Paroski exhibited a long history of uncontrollable violent behaviour that had began at the age of 13 and spanned 20 years, as outlined in the application. It includes 35 convictions for violence including aggravated assault, assault with a weapon, assault of peace officers, robbery, forcible confinement, and threatening offences. His longest term of imprisonment had been four years, eight-month sentence due to his continuing to reoffend and receiving consecutive sentences.

He also demonstrates a pattern of intimate partner violence over multiple partners which included choking one former partner until she lost consciousness while she was in hospital recovering from the birth of their child during an argument in 2005. On September 7, 2013, Paroski threw another former partner’s cat off of an 11th floor apartment balcony because he had grown jealous that her phone kept ringing and accused her of cheating on him; when he wanted to have sex one day and she refused, he became irate and began smashing things before throwing her cat from the balcony. He then blocked her from leaving when she tried to run outside after the cat. Paroski pleaded guilty and received the equivalent of 6 months of jail and 18 months’ probation after enhanced credit of 142 days for pre-trial detention.

In his assessment under the Psychopathy Checklist-Revised (PCL-R), a checklist to get a score on a construct of psychopathy, one doctor scored Paroski as 33 out of 40 points which falls within the range for a diagnosis of psychopathy (considered to be a score of 30 or higher on the PCL-R). In contrast, the other doctor gave Paroski a score of 26 out of 40, noting that “while this score is elevated and somewhat higher than average scores in federally detained inmates (24/40), Mr. Paroski falls below the margin to make a formal diagnosis of psychopathy” (para. 108).

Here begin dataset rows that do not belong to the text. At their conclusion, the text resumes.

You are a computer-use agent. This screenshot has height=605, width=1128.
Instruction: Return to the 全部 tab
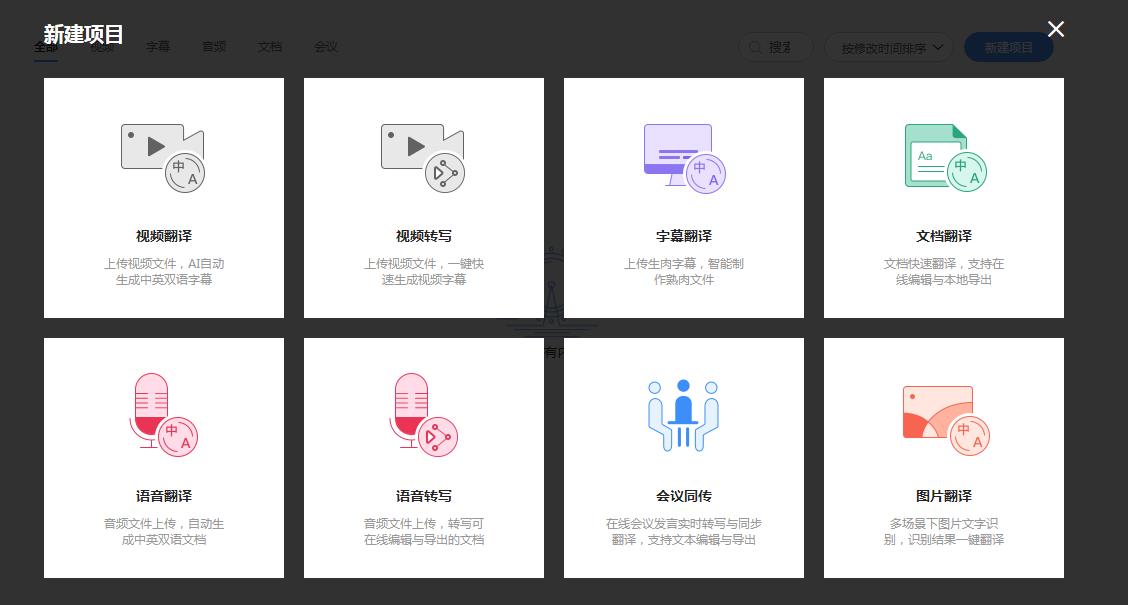click(45, 46)
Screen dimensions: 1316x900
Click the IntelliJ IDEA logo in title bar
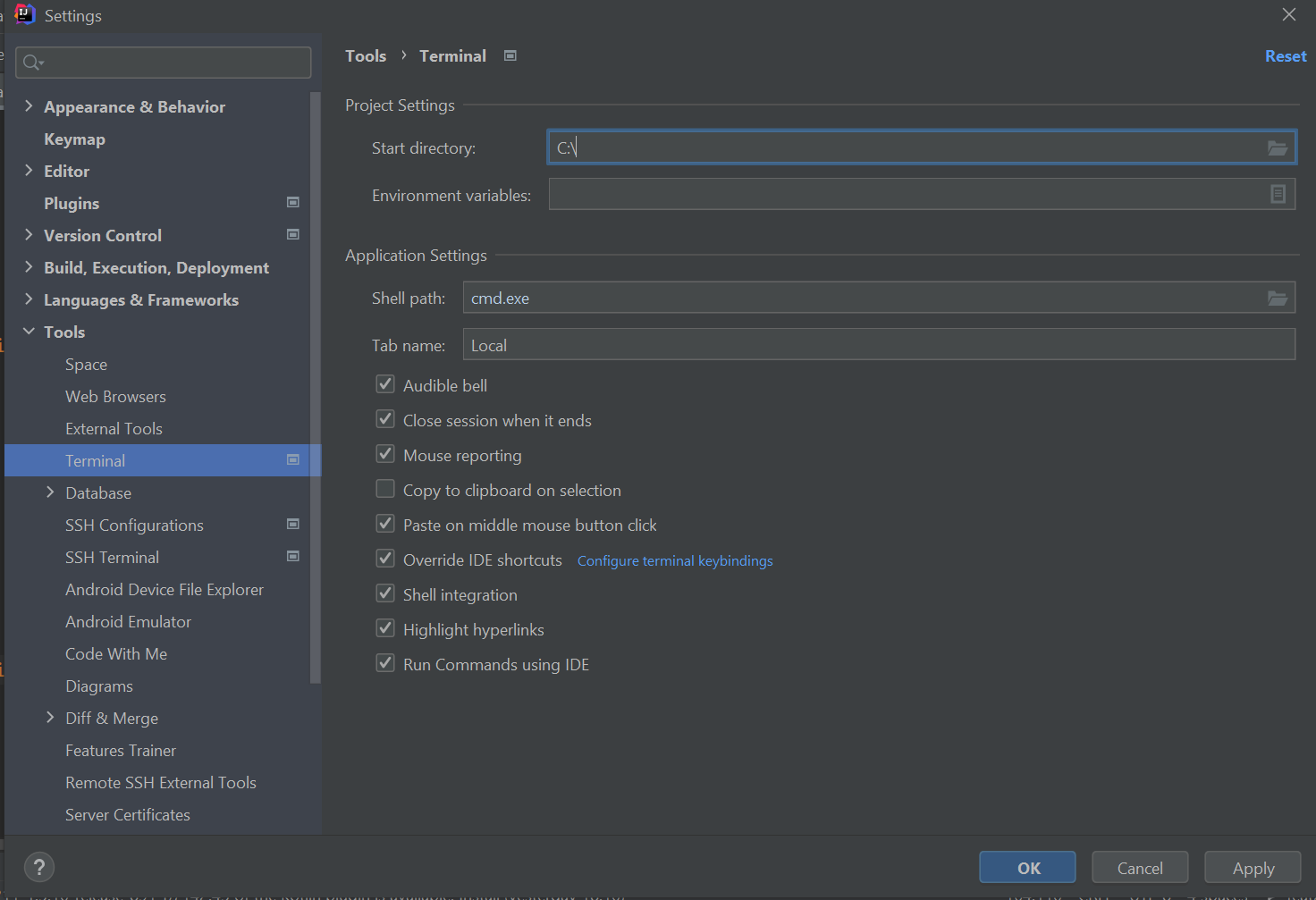pyautogui.click(x=24, y=14)
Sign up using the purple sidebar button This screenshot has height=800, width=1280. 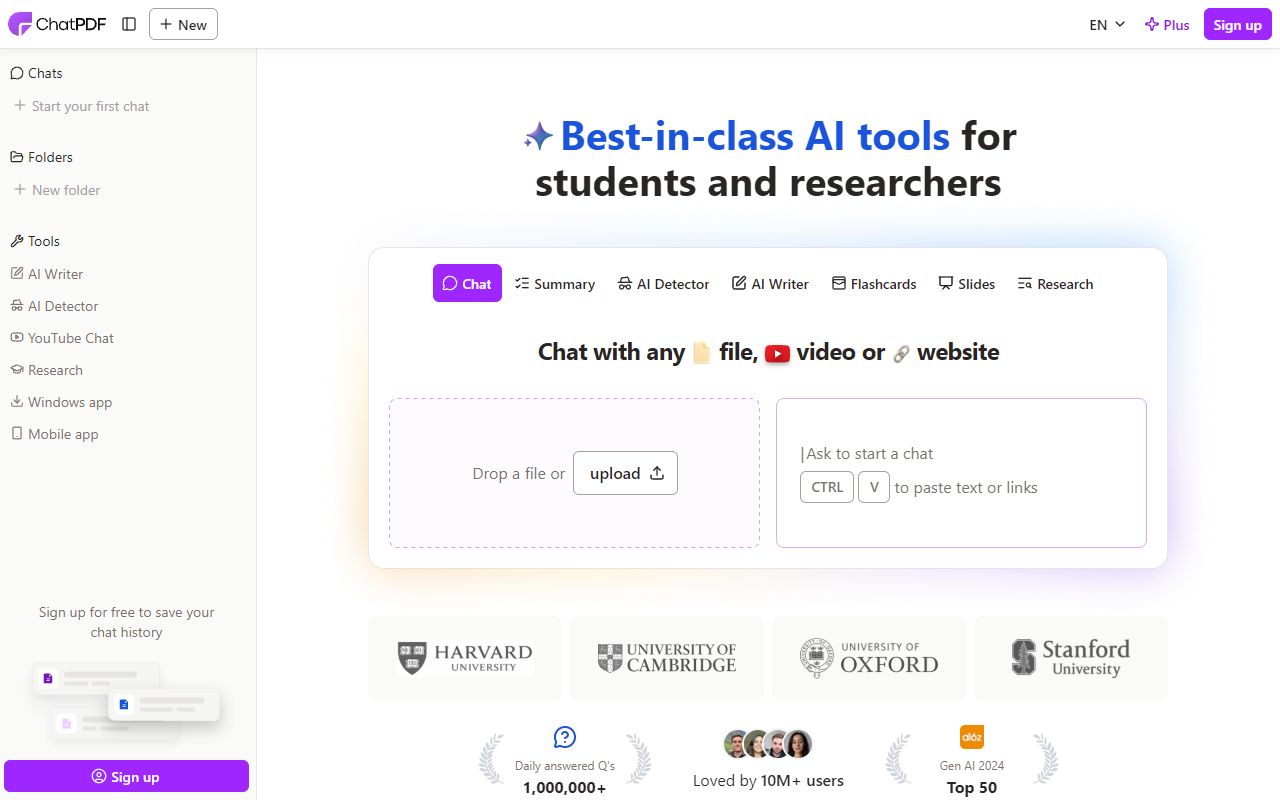point(127,776)
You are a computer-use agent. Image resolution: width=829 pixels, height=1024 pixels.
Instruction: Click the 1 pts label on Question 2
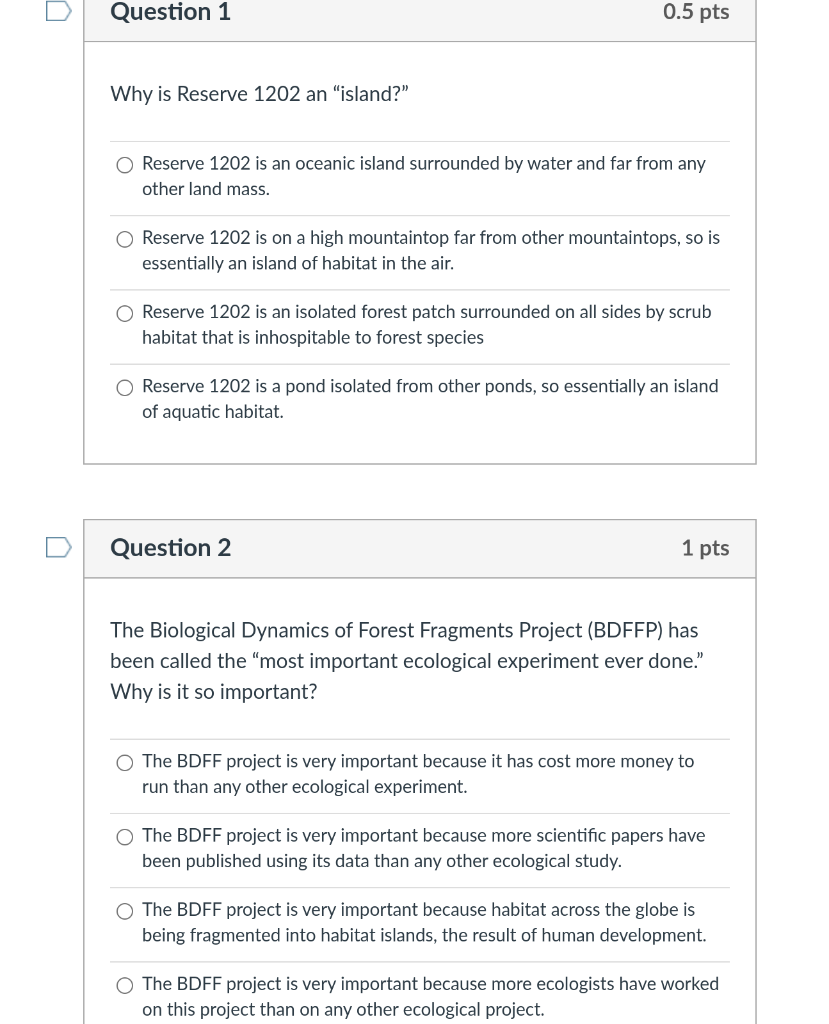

This same doctor gave a score of 1 under “Callousness/Lack of Empathy” section for Paroski’s throwing of his former partner’s cat from the balcony because he did not believe it was “‘gratuitous violence’ because it was not for personal pleasure” and went on to state that unless there was other evidence that Paroski he engaged in other forms of animal cruelty, he considered it a one-time incident that has never been repeated (para.118). That the killing of the cat was committed in the context of a domestic incident did not alter the doctor’s opinion.

The presiding judge was satisfied that the Crown had proven beyond a reasonable doubt that Paroski’s pattern of persistent aggressive behaviour: “Slashing the victim across the face in the index offence for no apparent reason and throwing a live animal to its certain death from a balcony are only two examples, hence a pattern, of Mr. Paroski’s gross indifference to the foreseeable harm and suffering caused by him” (para. 228). While the judge also determined that he fit the criteria and will be designated a dangerous offender, it was also concluded that Paroski had showed signs of recent improvement so that that the risk of his future release in the community could “be reduced to an acceptable level with a fixed sentence of an additional 18 months of jail in addition to time served followed by a 10-year long-term supervision order (LTSO)” (para. 272).

The warrant of committal indicates that the Court strongly recommended Paroski serve his remaining 18-month sentence at the Ontario Correctional Institute, which has more extensive reintegrative programming and would allow more time for the treatment for addictions, trauma, ADHD, and anger that he requires. The LTSO was set at the maximum length and carried strict conditions with it.

One of the LTSO conditions includes the provision that should Paroski enter into an intimate relationship, that partner should be contacted by the authorities and informed of his history and there should be close and unrestricted supervision of any such relationship. In addition, the partner should be advised to contact police immediately if there is any reason to believe that Paroski is about to act violently or has engaged in any alcohol or drug use.